È una suddivisione assunta astrattamente e che distorce il
rapporto tra innovazione e ricerca in quanto – così facendo - l’innovazione
sociale (cioè il cambiamento che investe sia le relazioni tra i soggetti
interessati ad innovare, sia il contesto in cui l’innovazione si produce) perde
la sua valenza sistemica e, dunque, la sua capacità di agire in profondità e in
modo diffuso nel sistema agricolo.
A questa osservazione si collega un rilievo critico che
vorrei muovere all’articolo di Barca. E qui risiede il terzo ed ultimo motivo
che induce a segnalarlo.
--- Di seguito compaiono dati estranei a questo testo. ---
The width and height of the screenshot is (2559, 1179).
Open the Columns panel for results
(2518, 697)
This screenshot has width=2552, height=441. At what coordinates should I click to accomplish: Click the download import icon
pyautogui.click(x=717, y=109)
Lo studioso si augura che il documento del Mipaaf
solleciti “un dibattito vivace capace di coinvolgere centinaia di migliaia di
lavoratori e di imprenditori dell’agroalimentare, i cittadini e la cultura
italiana; e che il confronto si estenda alla necessità di prevenire nuove
esasperate forme di privatizzazione della conoscenza; una strada che colpisce
in modo particolare il modello di innovazione adattiva (delle conoscenze
accumulate altrove) tipico del nostro Paese”. A quale modello si riferisca
Barca è lui stesso a precisarlo quando considera una buona base di partenza
della neopresidenza Juncker le pregiudiziali su “sicurezza e salute” sull’Accordo
di libero scambio Ue-Usa.
Stupisce che uno studioso di politiche dello sviluppo della
levatura di Barca ceda su questioni fondamentali – quali sono le politiche
dell’innovazione e della ricerca – in un riduzionismo economicistico.
Finora l’alimentazione (nell’accezione sistemica della
bioeconomia, della sicurezza e dei cambiamenti climatici) è stata individuata
come materia attinente alla sfera delle relazioni internazionali in ambiti
appropriati, quali Onu e Fao, per le sue valenze squisitamente politiche ed
etiche.
Le politiche della ricerca e dell’innovazione per il settore
agroalimentare sono da sempre considerate in un quadro condiviso di regole e di
collaborazioni tra i diversi Paesi del mondo, anche quando attengono a modelli
produttivi specifici e a peculiari condizioni socio-ambientali, senza mai
riferirle a ragioni di competitività dei sistemi economici nazionali.
Una loro derubricazione a fattori di competitività
territoriale potrebbe - a mio modo di vedere - determinare una pericolosa deriva
che metterebbe a repentaglio la stessa credibilità della nostra comunità
scientifica a livello internazionale. E indurrebbe l’Unione europea a svolgere
un’azione infruttuosa e del tutto velleitaria nelle sedi internazionali –
bilaterali e multilaterali - di confronto sugli scambi commerciali.